**TASK DETAILS**
From the line that contains "You are a computer-use agent. This" to the final line below, both included, print each line exactly and skip the pictures.

▽

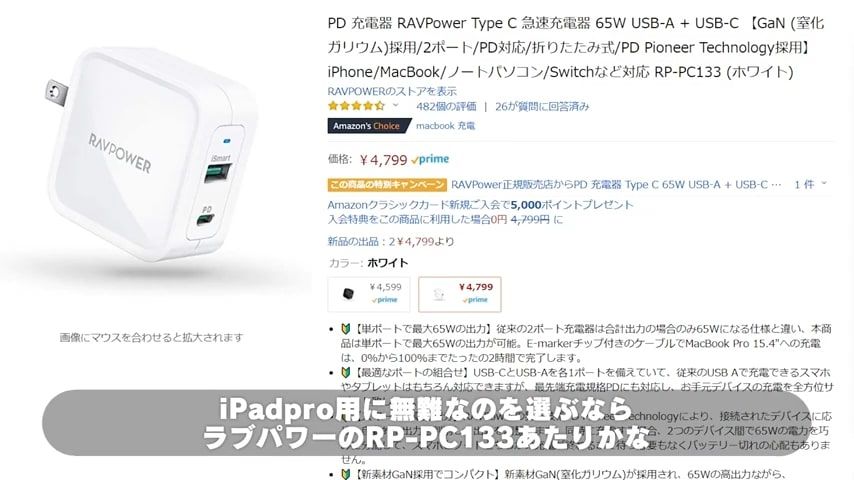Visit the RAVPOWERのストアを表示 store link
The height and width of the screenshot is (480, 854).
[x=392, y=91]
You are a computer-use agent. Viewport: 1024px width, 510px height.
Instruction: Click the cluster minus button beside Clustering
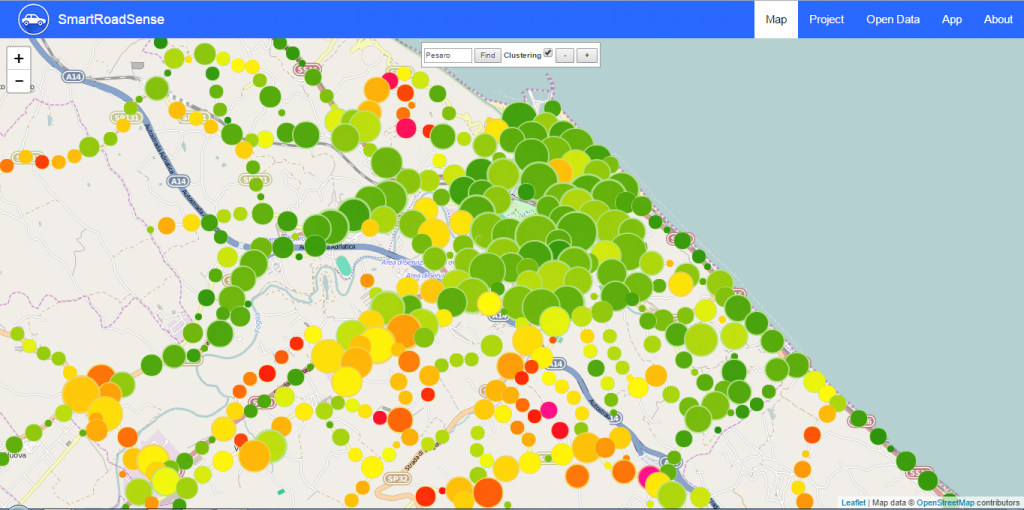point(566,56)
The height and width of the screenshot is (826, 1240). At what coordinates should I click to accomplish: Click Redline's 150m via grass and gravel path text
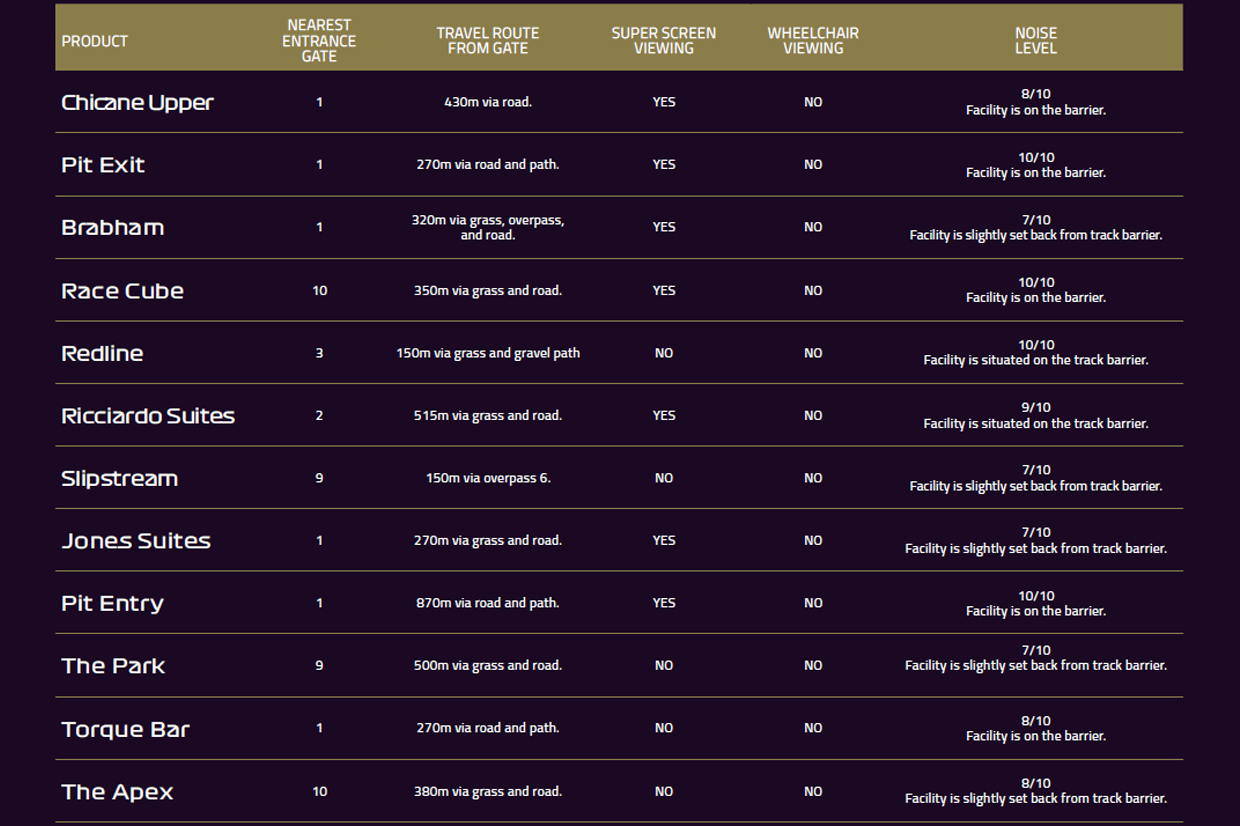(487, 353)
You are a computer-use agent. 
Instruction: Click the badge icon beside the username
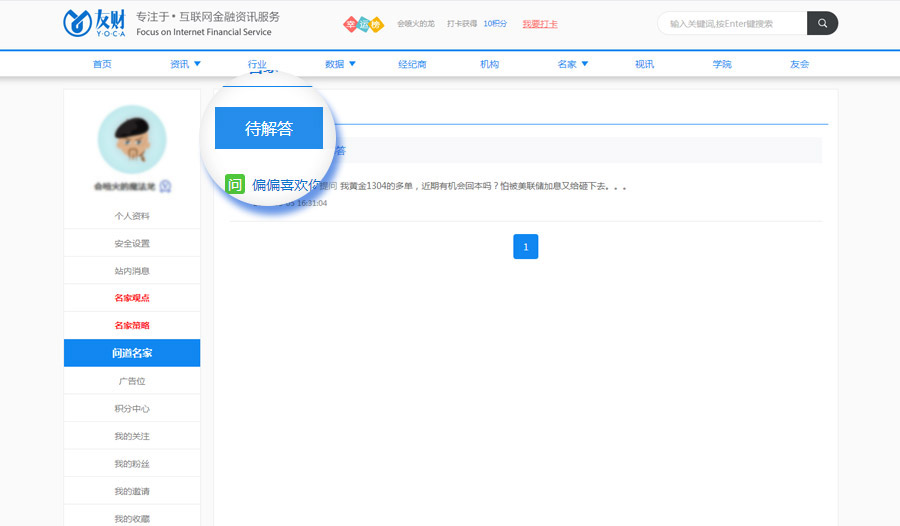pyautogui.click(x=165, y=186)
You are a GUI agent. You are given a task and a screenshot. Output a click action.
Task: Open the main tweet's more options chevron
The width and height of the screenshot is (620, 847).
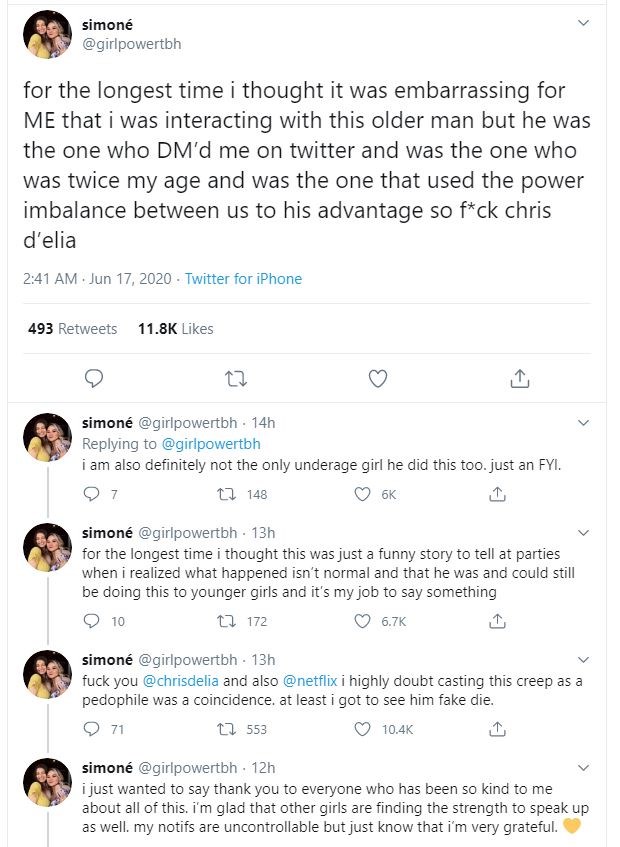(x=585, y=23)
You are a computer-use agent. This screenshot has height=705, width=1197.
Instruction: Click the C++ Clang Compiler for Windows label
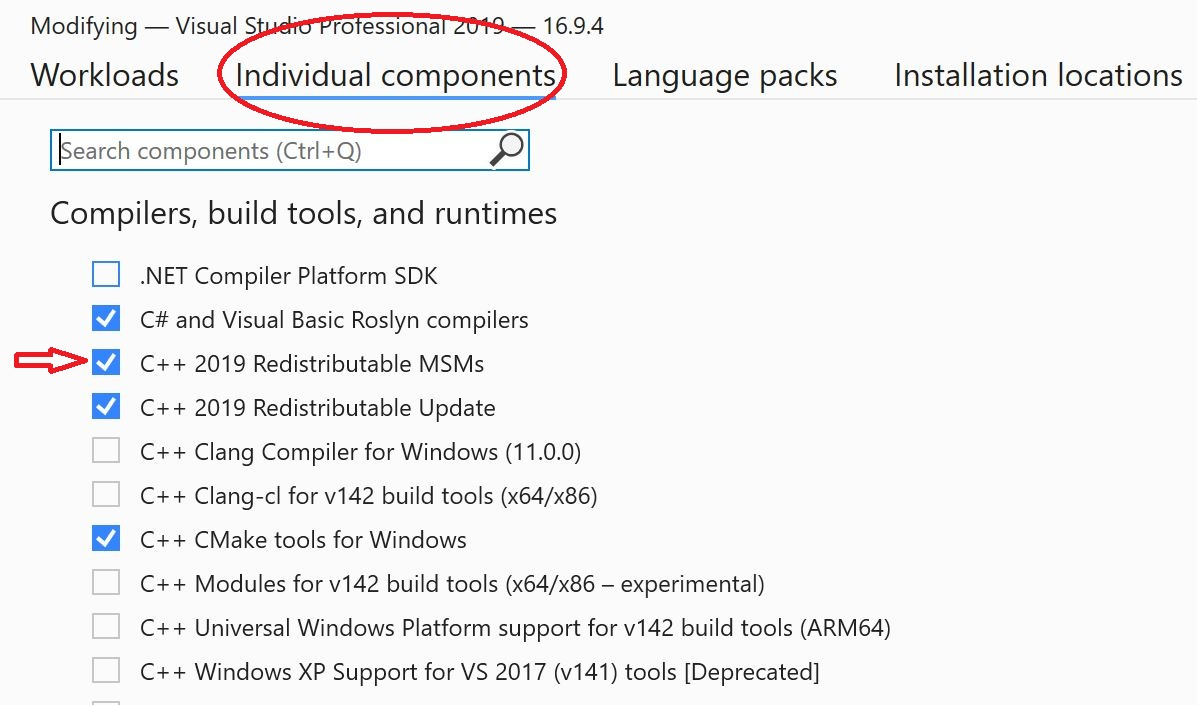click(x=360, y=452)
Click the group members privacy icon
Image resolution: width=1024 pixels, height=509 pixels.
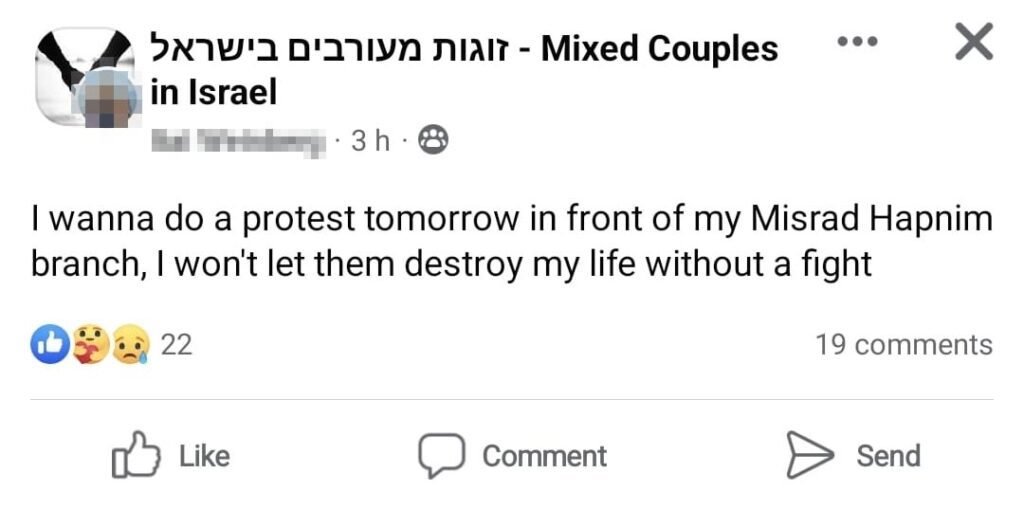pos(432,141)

△

**SOLUTION**
You are a computer-use agent. This screenshot has height=705, width=1197.
Instruction: Click the C++ Clang Compiler for Windows label
click(x=360, y=452)
Click the group members privacy icon
Image resolution: width=1024 pixels, height=509 pixels.
pos(432,141)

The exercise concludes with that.